▶ _TASK INSTRUCTIONS_
Please give back the listing below in full. Change nothing.

▶ _SUPPLIED ENTRIES_
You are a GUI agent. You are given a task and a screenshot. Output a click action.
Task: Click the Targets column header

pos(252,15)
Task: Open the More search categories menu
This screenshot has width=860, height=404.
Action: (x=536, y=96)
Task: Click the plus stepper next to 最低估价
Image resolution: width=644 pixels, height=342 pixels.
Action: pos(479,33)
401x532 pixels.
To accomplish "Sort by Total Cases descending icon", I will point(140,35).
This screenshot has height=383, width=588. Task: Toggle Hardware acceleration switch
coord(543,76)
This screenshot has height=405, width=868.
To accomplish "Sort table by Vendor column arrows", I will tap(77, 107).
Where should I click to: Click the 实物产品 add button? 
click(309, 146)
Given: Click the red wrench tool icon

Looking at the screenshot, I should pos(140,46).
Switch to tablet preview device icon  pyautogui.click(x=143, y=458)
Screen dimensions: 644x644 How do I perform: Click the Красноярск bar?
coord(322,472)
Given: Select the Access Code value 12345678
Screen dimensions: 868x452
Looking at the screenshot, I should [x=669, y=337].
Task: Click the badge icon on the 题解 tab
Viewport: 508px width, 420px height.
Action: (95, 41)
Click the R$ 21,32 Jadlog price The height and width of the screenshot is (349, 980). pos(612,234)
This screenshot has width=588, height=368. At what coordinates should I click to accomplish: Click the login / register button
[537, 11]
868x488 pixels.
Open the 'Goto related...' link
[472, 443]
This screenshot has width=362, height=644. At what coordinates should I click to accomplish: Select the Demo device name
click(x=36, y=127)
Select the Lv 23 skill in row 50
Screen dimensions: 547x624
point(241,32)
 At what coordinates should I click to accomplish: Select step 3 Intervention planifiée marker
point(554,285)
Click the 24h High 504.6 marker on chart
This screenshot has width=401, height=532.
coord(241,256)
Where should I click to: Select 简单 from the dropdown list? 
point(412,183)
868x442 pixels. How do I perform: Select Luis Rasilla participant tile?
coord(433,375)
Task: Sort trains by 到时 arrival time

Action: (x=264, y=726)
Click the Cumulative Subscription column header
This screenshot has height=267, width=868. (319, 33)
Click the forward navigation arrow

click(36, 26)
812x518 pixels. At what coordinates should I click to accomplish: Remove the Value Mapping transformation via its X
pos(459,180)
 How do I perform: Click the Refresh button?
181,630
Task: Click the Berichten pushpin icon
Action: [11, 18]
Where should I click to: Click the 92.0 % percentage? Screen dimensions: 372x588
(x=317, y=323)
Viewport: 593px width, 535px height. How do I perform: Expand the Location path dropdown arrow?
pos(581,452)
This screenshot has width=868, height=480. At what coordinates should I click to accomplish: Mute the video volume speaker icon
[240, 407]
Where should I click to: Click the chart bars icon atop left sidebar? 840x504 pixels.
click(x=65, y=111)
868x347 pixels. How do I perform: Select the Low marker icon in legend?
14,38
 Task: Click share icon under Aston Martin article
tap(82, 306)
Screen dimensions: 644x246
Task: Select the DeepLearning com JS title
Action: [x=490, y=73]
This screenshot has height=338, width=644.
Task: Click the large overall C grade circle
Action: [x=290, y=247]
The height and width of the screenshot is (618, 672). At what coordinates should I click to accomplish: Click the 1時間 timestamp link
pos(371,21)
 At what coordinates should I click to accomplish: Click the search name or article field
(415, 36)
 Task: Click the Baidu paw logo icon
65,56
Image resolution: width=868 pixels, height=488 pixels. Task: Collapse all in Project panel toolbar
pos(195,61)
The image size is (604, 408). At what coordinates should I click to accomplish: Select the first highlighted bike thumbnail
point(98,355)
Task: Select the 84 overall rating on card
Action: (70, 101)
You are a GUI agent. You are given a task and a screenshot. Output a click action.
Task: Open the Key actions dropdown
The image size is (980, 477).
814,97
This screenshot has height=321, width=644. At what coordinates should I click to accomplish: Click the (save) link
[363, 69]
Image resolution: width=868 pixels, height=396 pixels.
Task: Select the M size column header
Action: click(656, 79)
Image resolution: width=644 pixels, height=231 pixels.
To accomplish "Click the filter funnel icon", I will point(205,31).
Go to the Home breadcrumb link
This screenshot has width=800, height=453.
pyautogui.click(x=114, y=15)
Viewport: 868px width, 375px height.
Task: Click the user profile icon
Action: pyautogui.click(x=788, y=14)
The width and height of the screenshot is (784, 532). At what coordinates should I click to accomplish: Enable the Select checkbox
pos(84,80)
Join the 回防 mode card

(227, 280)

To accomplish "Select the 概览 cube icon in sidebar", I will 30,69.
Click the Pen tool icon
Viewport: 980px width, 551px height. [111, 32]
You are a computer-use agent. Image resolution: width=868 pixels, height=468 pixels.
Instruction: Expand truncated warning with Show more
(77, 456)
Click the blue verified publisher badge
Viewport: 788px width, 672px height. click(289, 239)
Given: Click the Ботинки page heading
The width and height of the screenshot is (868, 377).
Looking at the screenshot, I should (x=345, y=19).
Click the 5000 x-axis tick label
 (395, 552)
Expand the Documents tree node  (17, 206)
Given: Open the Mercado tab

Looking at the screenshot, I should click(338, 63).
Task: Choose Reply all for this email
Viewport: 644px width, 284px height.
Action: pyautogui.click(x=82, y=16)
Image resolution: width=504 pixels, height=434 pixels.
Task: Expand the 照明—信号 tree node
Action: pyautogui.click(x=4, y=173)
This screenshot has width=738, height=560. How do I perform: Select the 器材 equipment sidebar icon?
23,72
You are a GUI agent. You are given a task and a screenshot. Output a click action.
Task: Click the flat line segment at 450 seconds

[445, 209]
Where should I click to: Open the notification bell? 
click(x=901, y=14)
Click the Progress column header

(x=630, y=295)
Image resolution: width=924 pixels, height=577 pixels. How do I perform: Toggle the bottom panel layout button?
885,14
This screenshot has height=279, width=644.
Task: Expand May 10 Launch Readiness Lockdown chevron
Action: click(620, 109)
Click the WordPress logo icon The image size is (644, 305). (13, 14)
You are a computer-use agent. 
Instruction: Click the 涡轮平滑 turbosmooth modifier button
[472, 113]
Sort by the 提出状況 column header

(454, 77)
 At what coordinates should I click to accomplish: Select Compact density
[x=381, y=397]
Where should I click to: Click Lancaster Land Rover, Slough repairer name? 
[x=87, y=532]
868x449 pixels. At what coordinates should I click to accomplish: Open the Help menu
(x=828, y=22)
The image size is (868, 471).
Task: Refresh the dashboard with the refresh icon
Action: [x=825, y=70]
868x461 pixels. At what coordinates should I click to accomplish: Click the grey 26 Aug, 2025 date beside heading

▶ _RESULT OF THE EXERCISE_
You are a GUI agent. You are given a task and a screenshot. Output a click action.
Task: Click the Targets column header

pos(252,15)
Task: Open the More search categories menu
This screenshot has width=860, height=404.
Action: (x=536, y=96)
Task: Click the plus stepper next to 最低估价
Image resolution: width=644 pixels, height=342 pixels.
Action: pos(479,33)
401x532 pixels.
To accomplish "Sort by Total Cases descending icon", I will point(140,35).
This screenshot has height=383, width=588. Task: Toggle Hardware acceleration switch
coord(543,76)
This screenshot has height=405, width=868.
To accomplish "Sort table by Vendor column arrows", I will tap(77, 107).
Where should I click to: Click the 实物产品 add button? 
click(309, 146)
Given: Click the red wrench tool icon

Looking at the screenshot, I should pos(140,46).
Switch to tablet preview device icon  pyautogui.click(x=143, y=458)
Screen dimensions: 644x644 How do I perform: Click the Красноярск bar?
coord(322,472)
Given: Select the Access Code value 12345678
Screen dimensions: 868x452
Looking at the screenshot, I should [x=669, y=337].
Task: Click the badge icon on the 题解 tab
Viewport: 508px width, 420px height.
Action: (95, 41)
Click the R$ 21,32 Jadlog price The height and width of the screenshot is (349, 980). pos(612,234)
This screenshot has width=588, height=368. At what coordinates should I click to accomplish: Click the login / register button
[537, 11]
868x488 pixels.
Open the 'Goto related...' link
[472, 443]
This screenshot has width=362, height=644. At what coordinates should I click to accomplish: Select the Demo device name
click(x=36, y=127)
Select the Lv 23 skill in row 50
Screen dimensions: 547x624
point(241,32)
 At what coordinates should I click to accomplish: Select step 3 Intervention planifiée marker
point(554,285)
Click the 24h High 504.6 marker on chart
This screenshot has width=401, height=532.
coord(241,256)
Where should I click to: Select 简单 from the dropdown list? 
point(412,183)
868x442 pixels. How do I perform: Select Luis Rasilla participant tile?
coord(433,375)
Task: Sort trains by 到时 arrival time

Action: (x=264, y=726)
Click the Cumulative Subscription column header
This screenshot has height=267, width=868. (319, 33)
Click the forward navigation arrow

click(36, 26)
812x518 pixels. At what coordinates should I click to accomplish: Remove the Value Mapping transformation via its X
pos(459,180)
 How do I perform: Click the Refresh button?
181,630
Task: Click the Berichten pushpin icon
Action: [11, 18]
Where should I click to: Click the 92.0 % percentage? Screen dimensions: 372x588
(x=317, y=323)
Viewport: 593px width, 535px height. How do I perform: Expand the Location path dropdown arrow?
pos(581,452)
This screenshot has width=868, height=480. At what coordinates should I click to accomplish: Mute the video volume speaker icon
[240, 407]
Where should I click to: Click the chart bars icon atop left sidebar? 840x504 pixels.
click(x=65, y=111)
868x347 pixels. How do I perform: Select the Low marker icon in legend?
14,38
 Task: Click share icon under Aston Martin article
tap(82, 306)
Screen dimensions: 644x246
Task: Select the DeepLearning com JS title
Action: [x=490, y=73]
This screenshot has height=338, width=644.
Task: Click the large overall C grade circle
Action: [x=290, y=247]
The height and width of the screenshot is (618, 672). At what coordinates should I click to accomplish: Click the 1時間 timestamp link
pos(371,21)
 At what coordinates should I click to accomplish: Click the search name or article field
(415, 36)
 Task: Click the Baidu paw logo icon
65,56
Image resolution: width=868 pixels, height=488 pixels. Task: Collapse all in Project panel toolbar
pos(195,61)
The image size is (604, 408). At what coordinates should I click to accomplish: Select the first highlighted bike thumbnail
point(98,355)
Task: Select the 84 overall rating on card
Action: (70, 101)
You are a GUI agent. You are given a task and a screenshot. Output a click action.
Task: Open the Key actions dropdown
The image size is (980, 477).
814,97
This screenshot has height=321, width=644. At what coordinates should I click to accomplish: Click the (save) link
[363, 69]
Image resolution: width=868 pixels, height=396 pixels.
Task: Select the M size column header
Action: click(656, 79)
Image resolution: width=644 pixels, height=231 pixels.
To accomplish "Click the filter funnel icon", I will point(205,31).
Go to the Home breadcrumb link
This screenshot has width=800, height=453.
pyautogui.click(x=114, y=15)
Viewport: 868px width, 375px height.
Task: Click the user profile icon
Action: pyautogui.click(x=788, y=14)
The width and height of the screenshot is (784, 532). At what coordinates should I click to accomplish: Enable the Select checkbox
pos(84,80)
Join the 回防 mode card

(227, 280)

To accomplish "Select the 概览 cube icon in sidebar", I will 30,69.
Click the Pen tool icon
Viewport: 980px width, 551px height. [111, 32]
You are a computer-use agent. Image resolution: width=868 pixels, height=468 pixels.
Instruction: Expand truncated warning with Show more
(77, 456)
Click the blue verified publisher badge
Viewport: 788px width, 672px height. click(289, 239)
Given: Click the Ботинки page heading
The width and height of the screenshot is (868, 377).
Looking at the screenshot, I should (x=345, y=19).
Click the 5000 x-axis tick label
 (395, 552)
Expand the Documents tree node  (17, 206)
Given: Open the Mercado tab

Looking at the screenshot, I should click(338, 63).
Task: Choose Reply all for this email
Viewport: 644px width, 284px height.
Action: pyautogui.click(x=82, y=16)
Image resolution: width=504 pixels, height=434 pixels.
Task: Expand the 照明—信号 tree node
Action: pyautogui.click(x=4, y=173)
This screenshot has width=738, height=560. How do I perform: Select the 器材 equipment sidebar icon?
23,72
You are a GUI agent. You are given a task and a screenshot. Output a click action.
Task: Click the flat line segment at 450 seconds

[445, 209]
Where should I click to: Open the notification bell? 
click(x=901, y=14)
Click the Progress column header

(x=630, y=295)
Image resolution: width=924 pixels, height=577 pixels. How do I perform: Toggle the bottom panel layout button?
885,14
This screenshot has height=279, width=644.
Task: Expand May 10 Launch Readiness Lockdown chevron
Action: click(620, 109)
Click the WordPress logo icon The image size is (644, 305). (13, 14)
You are a computer-use agent. 
Instruction: Click the 涡轮平滑 turbosmooth modifier button
[472, 113]
Sort by the 提出状況 column header

(454, 77)
 At what coordinates should I click to accomplish: Select Compact density
[x=381, y=397]
Where should I click to: Click Lancaster Land Rover, Slough repairer name? 
[x=87, y=532]
868x449 pixels. At what coordinates should I click to accomplish: Open the Help menu
(x=828, y=22)
The image size is (868, 471).
Task: Refresh the dashboard with the refresh icon
Action: [x=825, y=70]
868x461 pixels. At what coordinates should I click to accomplish: Click the grey 26 Aug, 2025 date beside heading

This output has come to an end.